Complementarity of the two-stage design: Stage one strengthens visual representation quality (HOI + co-occurrence), while stage two introduces cognitive reasoning capability (GRPO + intention); ablation experiments confirm that both stages are indispensable.
Bio-inspired design of cognitive reasoning: The think→reason→answer pipeline simulates human decision-making, shifting the model from passive sequence prediction to active intention inference — a significant paradigm shift in video understanding.
Elegant design of intention rewards: GPT-4.1-generated pseudo intention labels serve as supervision signals, avoiding costly manual annotation, while sigmoid normalization ensures gradient-friendly reward signals.
Simplicity and effectiveness of co-occurrence matrices: Simple statistical priors can substantially reduce semantically implausible predictions at minimal computational cost.

Limitations & Future Work¶

Pseudo ground-truth intentions rely on GPT-4.1 generation, introducing external model bias with no guarantee of generation quality.
Freezing the visual encoder limits scene-specific adaptation; end-to-end fine-tuning may yield further improvements.
HOI detection depends on the pretrained 100DOH detector, whose performance may degrade in non-kitchen scenarios.
GRPO training of only 500 steps, while computationally efficient, may constrain the depth of learned reasoning.
The verb-noun co-occurrence matrix is derived from training set statistics and may fail to cover novel combinations in the test set.
Prediction capability for longer time horizons (e.g., \(Z > 20\)) remains unexplored.
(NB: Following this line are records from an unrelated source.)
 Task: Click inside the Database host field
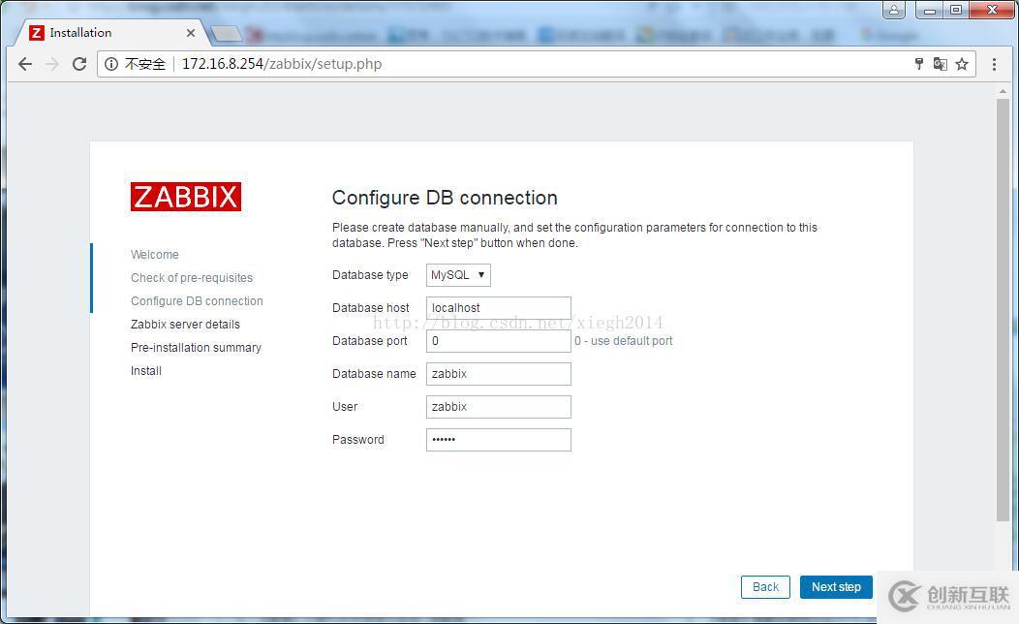click(498, 307)
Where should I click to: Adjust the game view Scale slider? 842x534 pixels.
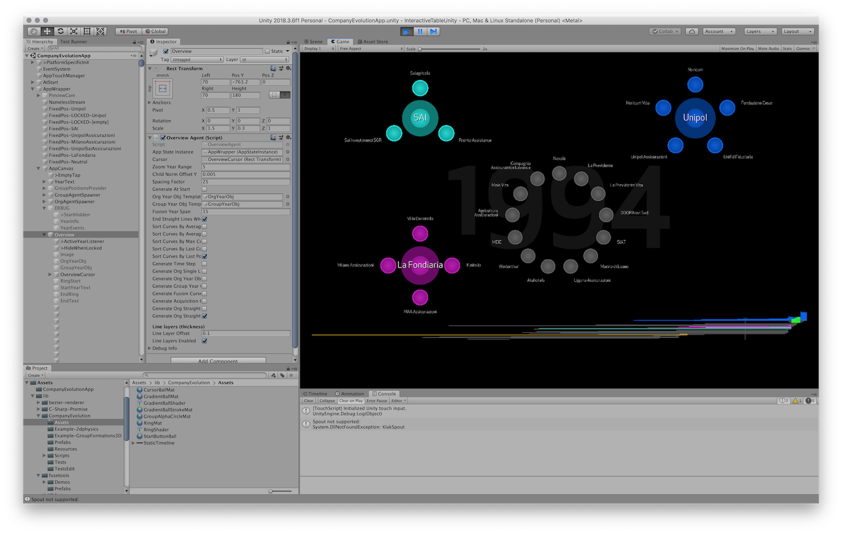coord(420,49)
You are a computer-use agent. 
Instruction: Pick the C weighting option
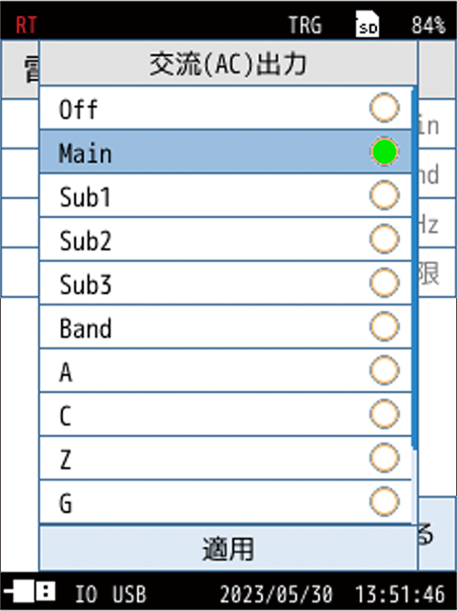pos(226,415)
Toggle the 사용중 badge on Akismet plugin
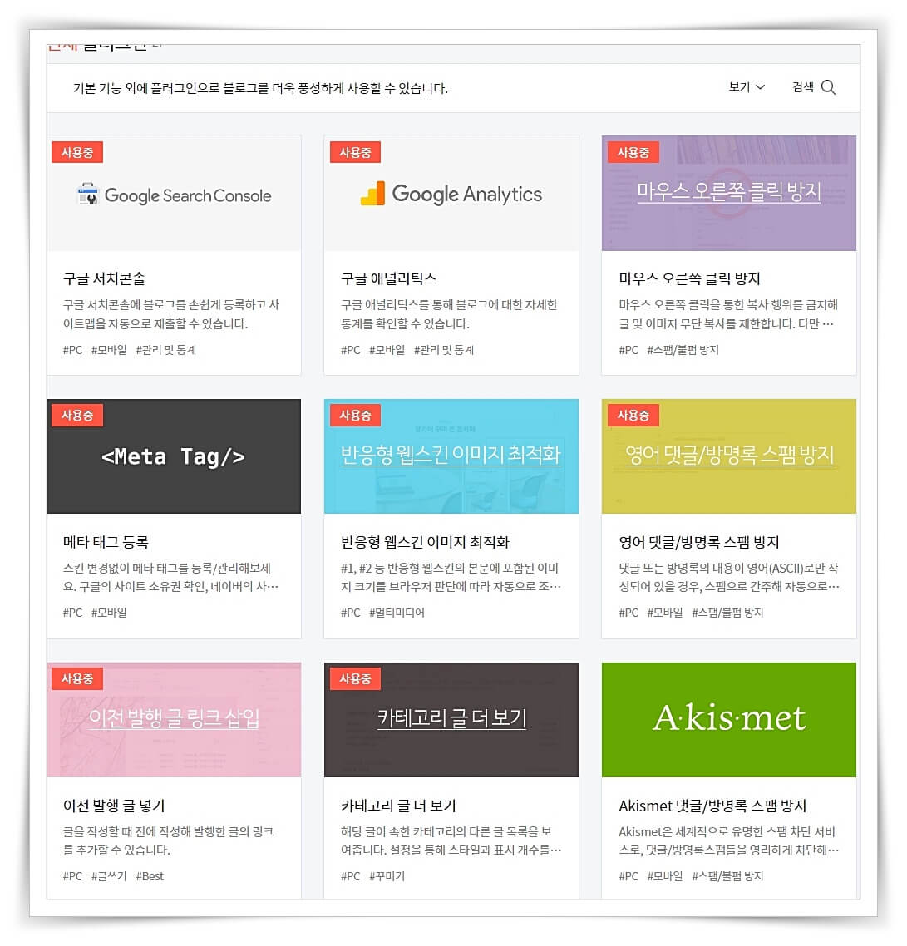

Compared to LLM-based methods such as AntGPT and PALM, the key innovation of INSIGHT lies in replacing SFT with RL to train the reasoning process.
The structured reasoning design (think→reason→answer) draws inspiration from the success of DeepSeek-R1, adapted for the specific task requirements.
The pipeline of HOI detection + SAM2 refinement can serve as a general-purpose feature enhancement scheme for other egocentric video tasks.
The intention reward design pattern (LLM pseudo-labels + embedding similarity + sigmoid normalization) is transferable to other RL tasks requiring intermediate reasoning supervision.

Rating¶

Novelty: ⭐⭐⭐⭐ — Applying cognitive reasoning + GRPO to LTA is a novel combination, though each component is supported by prior work.
Experimental Thoroughness: ⭐⭐⭐⭐⭐ — Three mainstream benchmarks, detailed ablation studies, training dynamics, and qualitative comparisons.
Writing Quality: ⭐⭐⭐⭐ — Architecture diagrams are clear and method descriptions are thorough.
Value: ⭐⭐⭐⭐ — Establishes a new state of the art in LTA; the cognitive reasoning paradigm has broad applicability.